> [Task data]:
*** Begin section ***
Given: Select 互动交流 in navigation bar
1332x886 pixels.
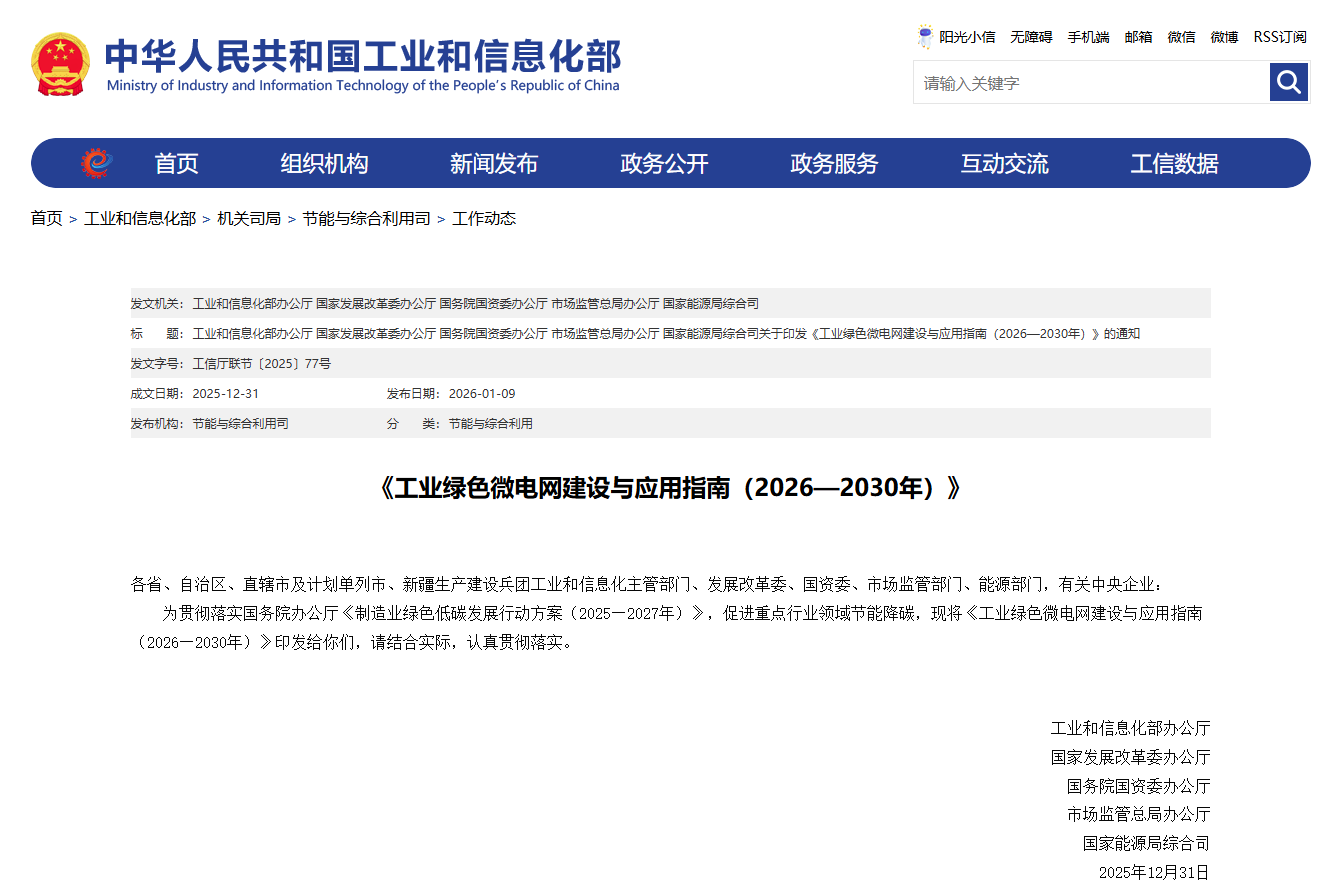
*** End section ***
*** Begin section ***
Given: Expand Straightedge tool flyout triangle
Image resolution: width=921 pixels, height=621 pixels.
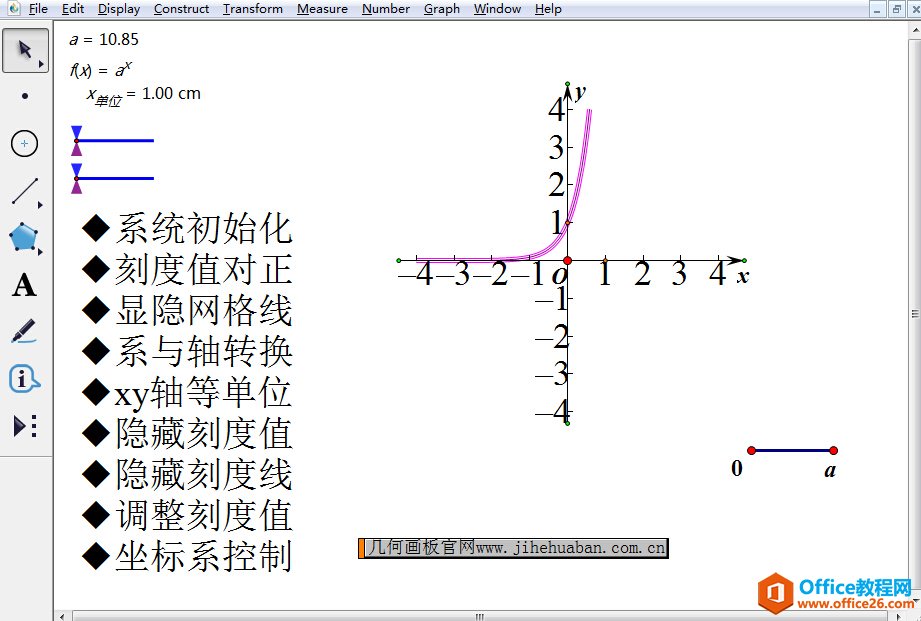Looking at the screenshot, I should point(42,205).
*** End section ***
*** Begin section ***
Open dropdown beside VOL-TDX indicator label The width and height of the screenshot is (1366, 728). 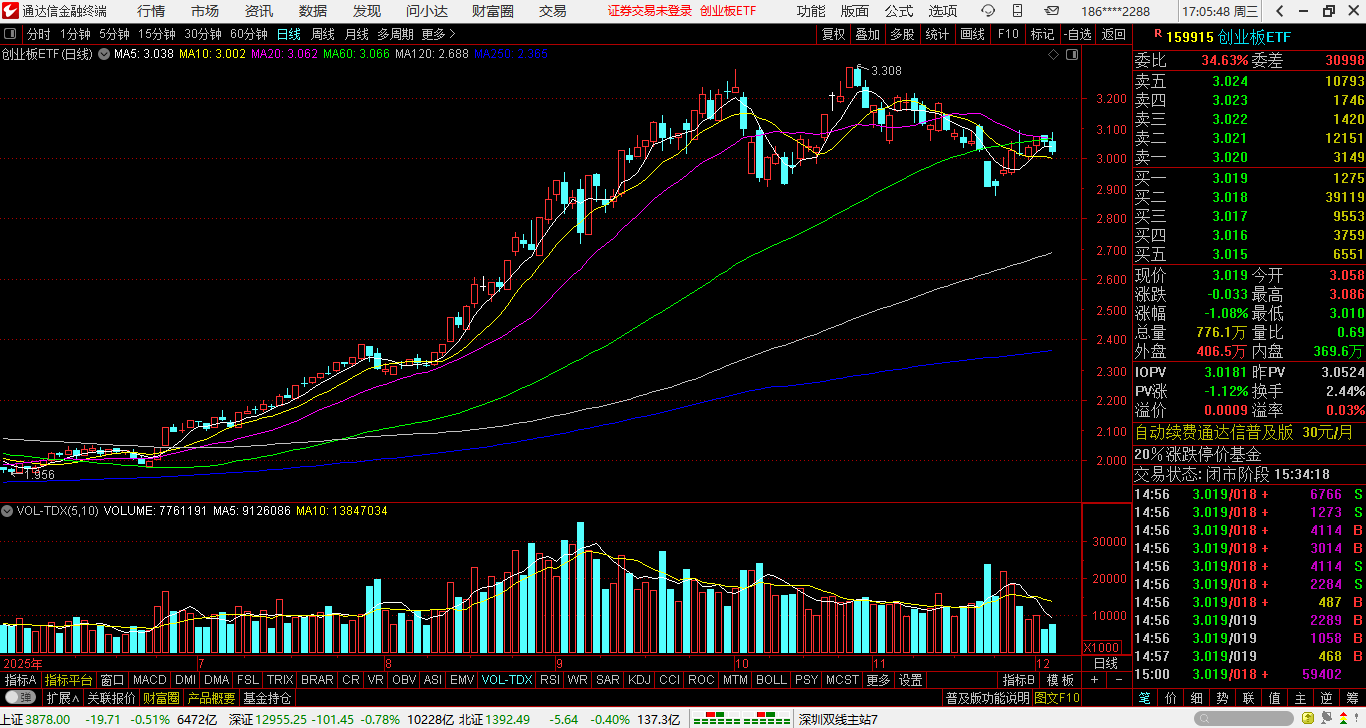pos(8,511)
*** End section ***
> [Task description]:
Search the entries above for lines containing the word "Given", and copy each one.

> [Response to this task]:
Given: Select 互动交流 in navigation bar
Given: Expand Straightedge tool flyout triangle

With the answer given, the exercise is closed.